Tragic replay of Isaac and Ishmael unfolds in Israel

(July 22, 2014)

With each flare up of hostilities in the Middle East, we grow more pessimistic and weary about any long-term resolution of the conflict. Hamas sends thousands of rockets into the heart of Israel, and Israel responds with force. Suspicion and hatred endure and the status quo persists.

The number of young people nurtured on the milk of violence and death grows day by day. Despite poignant examples of bereaved Israeli and Palestinian parents weeping together over their kidnapped and murdered children, the voices of revenge grow louder. An article in Tablet magazine reports that “never before in the history of the region have so many young men had so little hope, so few communal ties, and so many reasons to take up arms.”

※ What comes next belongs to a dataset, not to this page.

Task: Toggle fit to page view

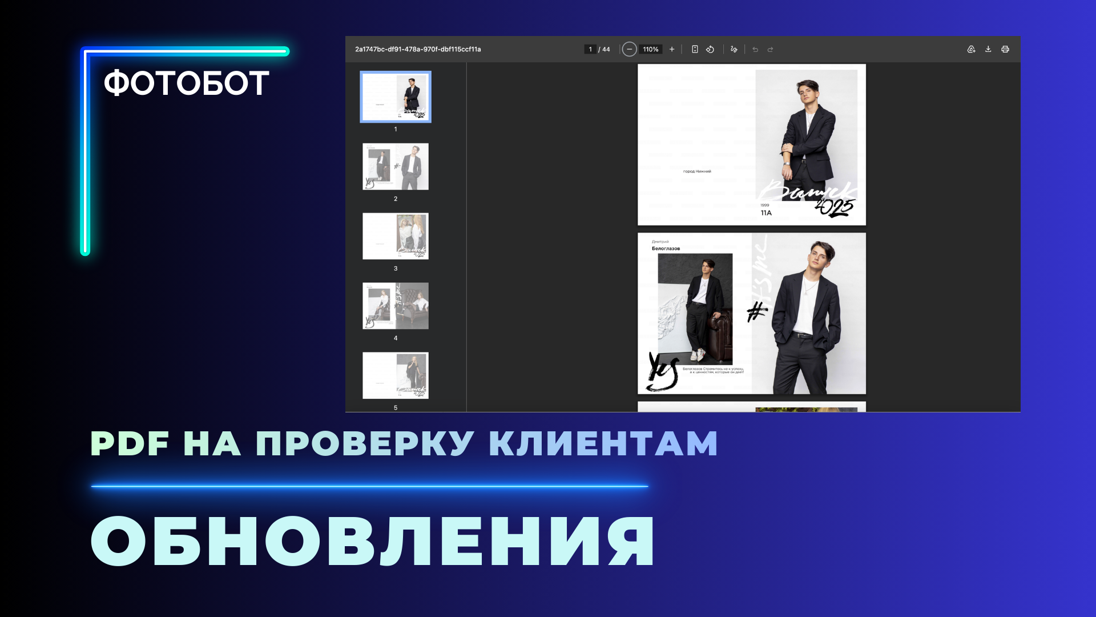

Dr. Bruce Wexler, a professor of psychiatry at Yale University, in his book, “Brain and Culture,” writes that neuroscience research shows that the human brain is directly shaped by environmental stimuli throughout childhood and adolescence. Early in life the brain is plastic, receptive to new outside stimuli, to recurring features of the world around it. Each generation helps to shape the structure of the brains of the next.

A new generation in the Middle East is being raised without any vision, but an apocalyptic one. When Israeli and Palestinian children are daily bombarded with images of atrocities and discord, when they learn from infancy to distrust and suspect each other, to demonize and dehumanize the other, what hope is there for the future?

By early adulthood the brain has developed its structure and has a much-diminished capacity to change. Because of this, individuals seek environments and social structures consistent with their own internal values and outlooks. Wexler writes that instead of “changing our minds to fit the world, we try to change the world to fit our minds.” At the beginning of the 21st century, minds filled with animosity and violence are shaping the world, and we are all the losers.

Hayyim Gouri, an Israeli poet, suggests that the current pain reaches back to the generation of Isaac and Ishmael. A father holding a knife over his son may be a distant memory, but as Gouri writes, “Isaac …bequeathed that (traumatic) hour to his offspring. They are born with a knife in their hearts.”

International conflicts cannot be explained only in terms of economic, social and political conditions but in terms of a deeply seated “neurobiological antagonism to difference.” Are we encrypting our children’s brains with hate? Are we teaching a new generation of Isaacs and Ishmaels, Israelis and Arabs, to see each other as perennial enemies? Are the brains of the world’s 1.7 billion Muslims being wired to hate the West? And are the brains of children born in Europe and America being fashioned to distrust and stereotype all Muslims?

While strategic and diplomatic efforts may provide short-term solutions, the long-term conflict will end only when antagonisms are addressed at their most human level; when the status quo is deemed untenable; when the sides learn and respect each other’s narratives; when Zionism is no longer demonized or the State of Israel ostracized; when the rightful aspirations of the Palestinians are reconciled with Israel’s security and not hijacked by apocalyptic jihadist ideology.

Unfolding before us is not a David and Goliath story as so many are wont to say. It is an Isaac and Ishmael story, one tied to an altar with a knife overhead and the other sent away. They are both children and both victims.

We need to fashion a generation that is not born with a knife in its hearts or wounds in its souls.

 

Sandy Sasso is senior rabbi emerita of Congregation Beth-El Zedeck and director of the Religion, Spirituality and the Arts Initiative at Butler University. Dennis Sasso is senior rabbi at Congregation Beth-El Zedeck in Indianapolis.